Object-Oriented Intro: Classes and Objects

But we just accomplished more than our first query in PHP. We also just saw one of the most fundamentally important concepts to almost any programming language: objects.

To talk to the database, we first open a connection using a class called PDO. This returns an object, which we set to the $pdo variable. We haven’t talked about classes or objects yet, but it’s not important for you to understand them. Just know that an object is another PHP data type. So in addition to strings, numbers, arrays and booleans, we have objects. We’ll learn a little about them now, and a lot more in future episodes.

That PDO thing is called a class, but you can think of it as a function that has arguments like anything else. Its first argument is a special string that tells it to connect to a MySQL server that’s running on our computer and to use the database called air_pup. The second and third arguments are the username and password to the server.

But instead of returning an array, boolean or string, this function returns a PDO object. Let’s dump the variable and refresh:

var_dump($pdo);die;

This doesn’t tell us much, but proves that this is a PDO object. For now, you can think of the words “class” and “object” as meaning the same thing. We’ll explore these more in future episodes.

Calling Functions on Objects

Over the first few episodes, we’ve used a lot of functions, including core PHP functions like array_reverse() and our own like get_pets(). We can call a function from anywhere in our code, so we say that they are available “globally”.
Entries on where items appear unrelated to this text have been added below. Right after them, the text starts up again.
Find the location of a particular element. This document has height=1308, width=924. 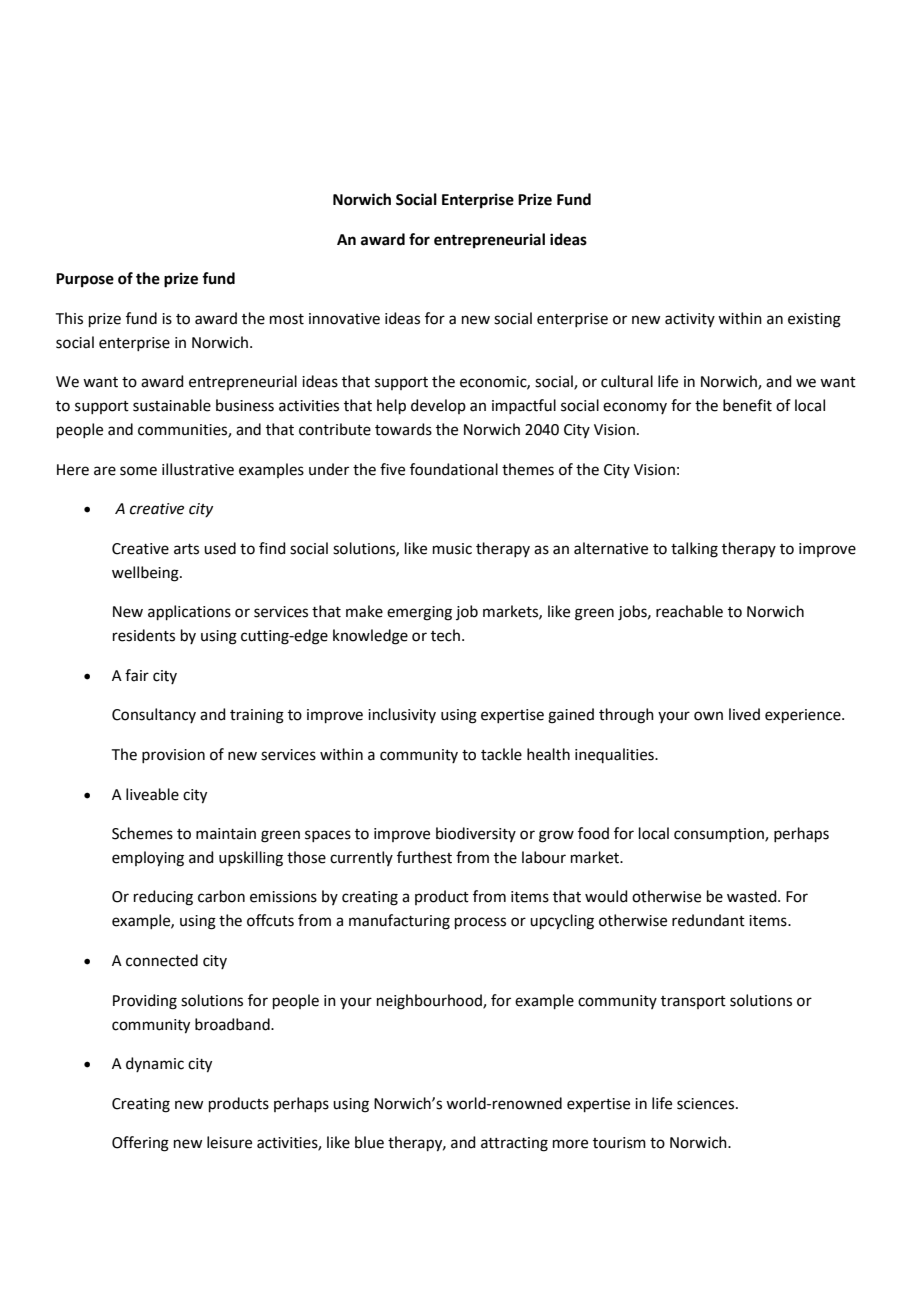

process is located at coordinates (480, 923).
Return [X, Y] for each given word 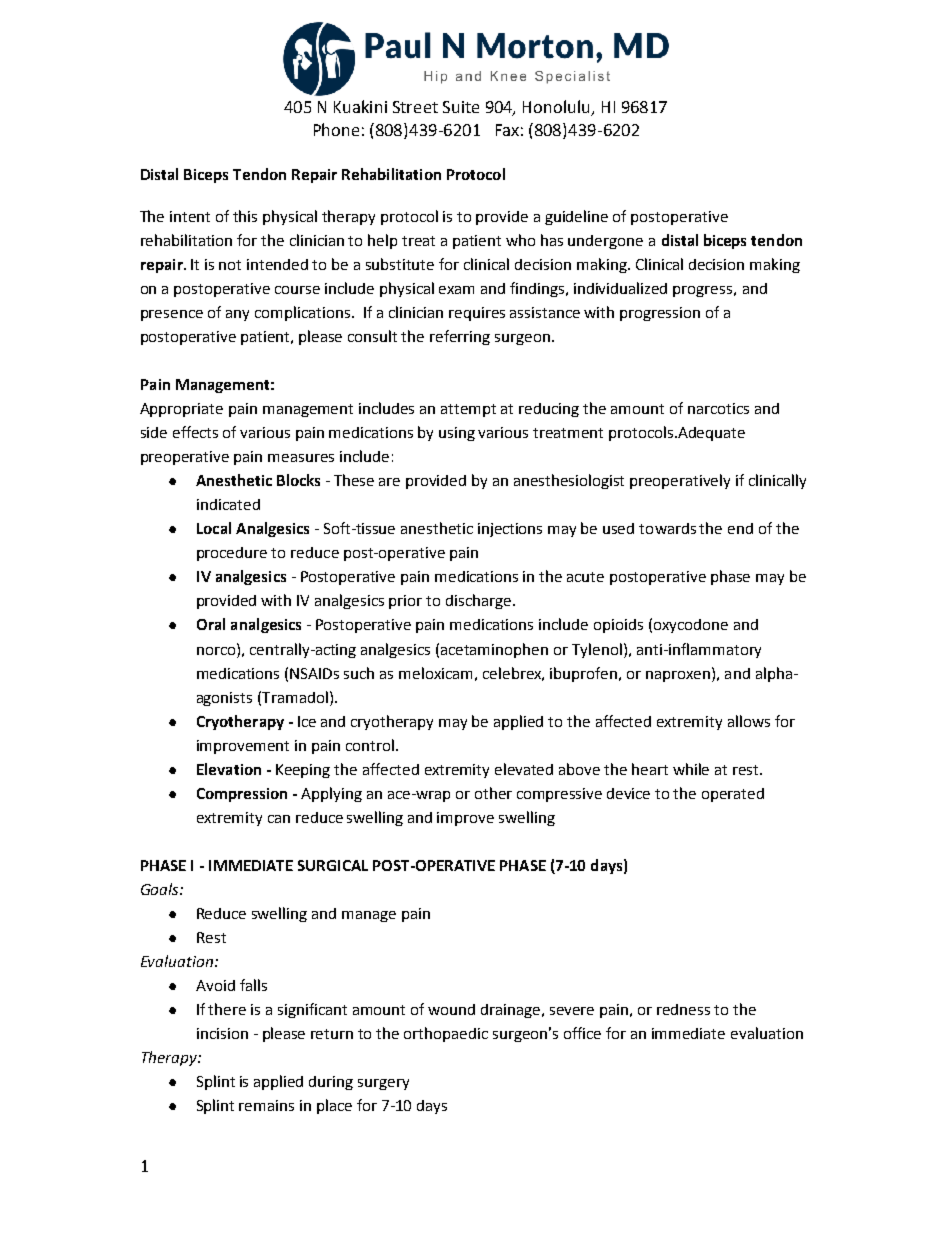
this [245, 216]
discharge [480, 601]
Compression [242, 795]
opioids [618, 626]
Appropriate [181, 410]
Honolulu [557, 108]
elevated [524, 769]
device [628, 793]
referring [460, 337]
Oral [211, 624]
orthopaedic [446, 1034]
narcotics [718, 408]
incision [222, 1033]
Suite [461, 107]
But some functions aren’t global: they live inside an object and we call them through that object using this arrow (->) syntax:

$result = $pdo->query('SELECT * FROM pet');

Here, query is not one of those “global” functions: it belongs to the PDO object. If we try to call it like a global function, it doesn’t exist!

Call to undefined function query()

Add the $pdo-> back so that we’re calling a query on that object. Now the page works again.

A Peek into Object-Oriented Programming

Classes and objects belong to something called object-oriented programming, which might be the most important programming concept you’ll ever learn. But I don’t want to get too far into it now. Just be aware that we’ll be working with a few objects. And each object has its own set of functions that we can call, like query and fetchAll.

The Old-School mysql functions

I have to warn you: there is another way to talk to MySQL in PHP that doesn’t use classes and objects. The code looks something like this, and almost every tutorial on the web will teach you this way:

mysql_connect('localhost', 'root', null);
mysql_select_db('air_pup');
$result = 'SELECT * FROM pet');
$row = mysql_fetch_array($result);

See it? Simple enough? Great. Now, never ever use this. These functions are old. In fact, they’re said to be “deprecated”, which means that a future version of PHP will remove these. I want you to be a great developer, so we’re going to skip straight past these and use the newer, better method and leave this old stuff in the past.